As for the tiramisu, it tasted as well as I expected. It had the requisite flavors of coffee, cocoa, sugar and Italian cream cheese. Even though it was good overall, the tiramisu seemed a bit mushy. I'm not sure if it was afflicted with condensation from a refrigerator or something else, but it seemed that I was getting a bit of aqua with my tiramisu. Of course, given that it has been a long time since I last had it, maybe that's how tiramisu is supposed to be. Anyway, the tiramisu is good, but I would like to try it again when the restaurant opens its doors.

Cocozza is a nice addition to both Harbor Town and the Memphis restaurant community.

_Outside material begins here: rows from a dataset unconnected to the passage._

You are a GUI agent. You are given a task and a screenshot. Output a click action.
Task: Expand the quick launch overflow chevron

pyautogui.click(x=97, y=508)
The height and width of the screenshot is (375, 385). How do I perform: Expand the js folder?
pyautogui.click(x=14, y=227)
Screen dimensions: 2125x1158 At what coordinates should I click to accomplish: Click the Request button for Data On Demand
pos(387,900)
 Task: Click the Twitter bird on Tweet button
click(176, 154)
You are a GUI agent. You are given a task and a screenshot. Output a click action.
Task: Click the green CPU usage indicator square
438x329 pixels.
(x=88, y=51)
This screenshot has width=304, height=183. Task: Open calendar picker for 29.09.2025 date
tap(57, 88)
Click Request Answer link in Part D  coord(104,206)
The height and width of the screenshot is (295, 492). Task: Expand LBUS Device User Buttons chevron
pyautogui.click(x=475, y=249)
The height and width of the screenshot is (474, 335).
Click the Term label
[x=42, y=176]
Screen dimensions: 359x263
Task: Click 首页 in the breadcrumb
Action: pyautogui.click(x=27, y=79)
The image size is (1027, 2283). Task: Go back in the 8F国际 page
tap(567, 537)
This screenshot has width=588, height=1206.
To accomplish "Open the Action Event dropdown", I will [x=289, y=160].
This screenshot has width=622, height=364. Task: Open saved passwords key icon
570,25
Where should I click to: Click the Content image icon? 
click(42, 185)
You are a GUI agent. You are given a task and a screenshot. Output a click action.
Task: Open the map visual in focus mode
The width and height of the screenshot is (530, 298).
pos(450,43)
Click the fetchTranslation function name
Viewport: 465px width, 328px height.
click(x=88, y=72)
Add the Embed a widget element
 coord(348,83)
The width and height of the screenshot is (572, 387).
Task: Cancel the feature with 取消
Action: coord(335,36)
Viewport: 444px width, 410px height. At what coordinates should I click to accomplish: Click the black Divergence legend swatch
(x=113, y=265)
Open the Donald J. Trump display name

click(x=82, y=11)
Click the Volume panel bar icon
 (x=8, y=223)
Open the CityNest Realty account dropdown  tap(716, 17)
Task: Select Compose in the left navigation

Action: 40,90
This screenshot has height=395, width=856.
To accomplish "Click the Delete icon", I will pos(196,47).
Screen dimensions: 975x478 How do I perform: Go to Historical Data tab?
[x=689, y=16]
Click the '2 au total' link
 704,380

A big tip of the hat goes to Deni Reilly who was inspired by her Italian-American family whose recipes have been around for decades (the restaurant's name comes from Deni's maternal grandfather's family). Given what I experienced, it seems that both Deni, her husband Patrick and the Cocozza have done a good job in carrying on that tradition, providing a genuine dining experience. The restaurant itself is small and often full of customers, so making reservations is extremely important. The scarcity of open tables at Cocozza Italian American is a testament to the restaurant's popularity, especially among Harbor Town's residents. It's definitely a place that I recommend to anyone looking for a genuine Italian-American dining experience.